EXERCISE GOAL:
Everything from the line containing "Task: Tap the back arrow icon" to the end of the listing, both included, should be returned exactly, apart from the pictures.

DATA:
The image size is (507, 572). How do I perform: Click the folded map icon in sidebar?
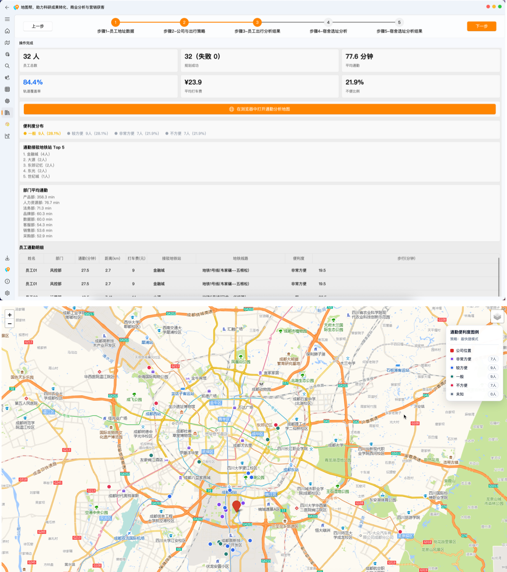(7, 43)
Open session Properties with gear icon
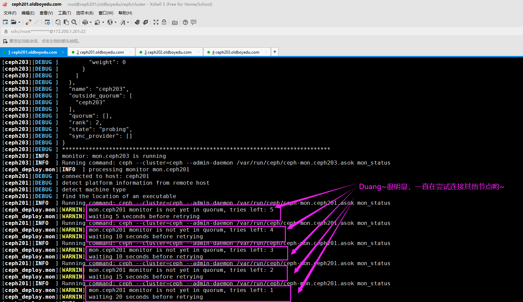Viewport: 523px width, 302px height. pyautogui.click(x=47, y=22)
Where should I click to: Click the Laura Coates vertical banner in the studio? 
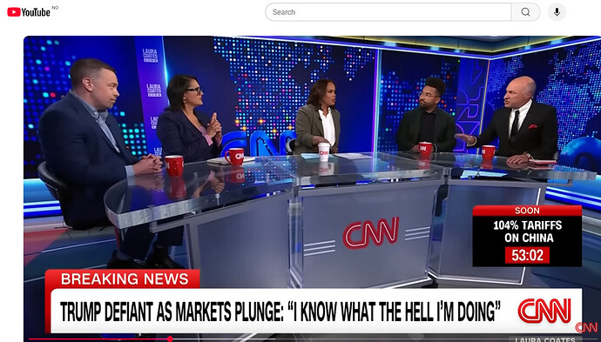(151, 96)
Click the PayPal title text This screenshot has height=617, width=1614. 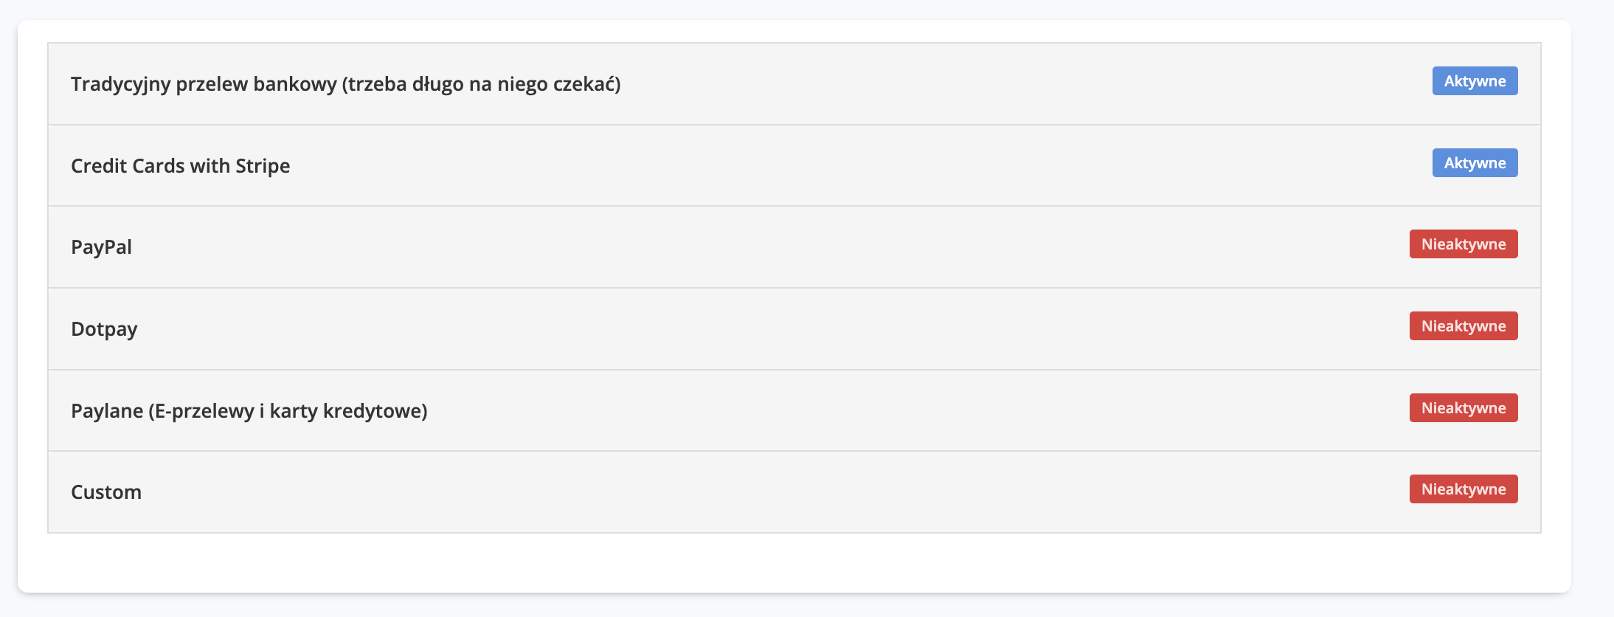101,247
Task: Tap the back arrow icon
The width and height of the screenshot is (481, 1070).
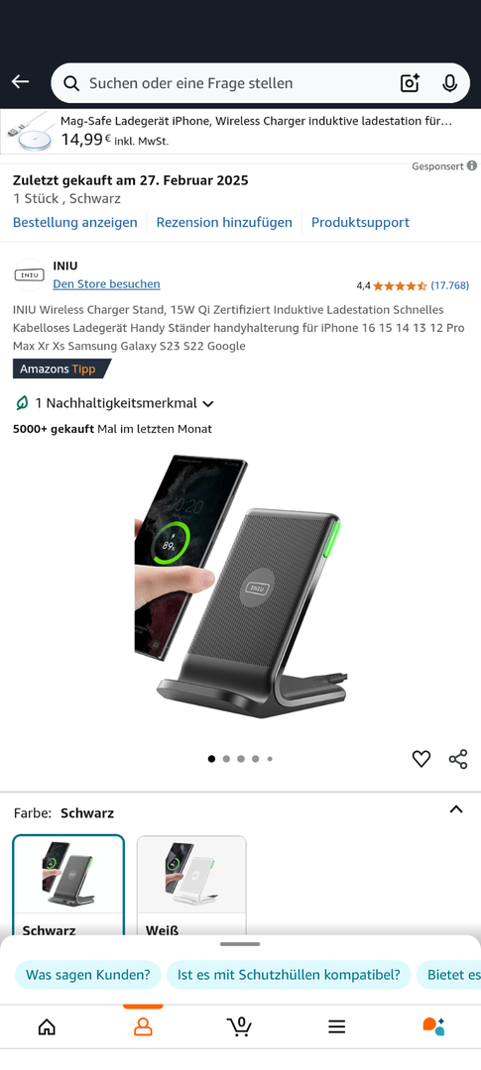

SOLUTION BELOW:
Task: Tap the back arrow icon
The width and height of the screenshot is (481, 1070).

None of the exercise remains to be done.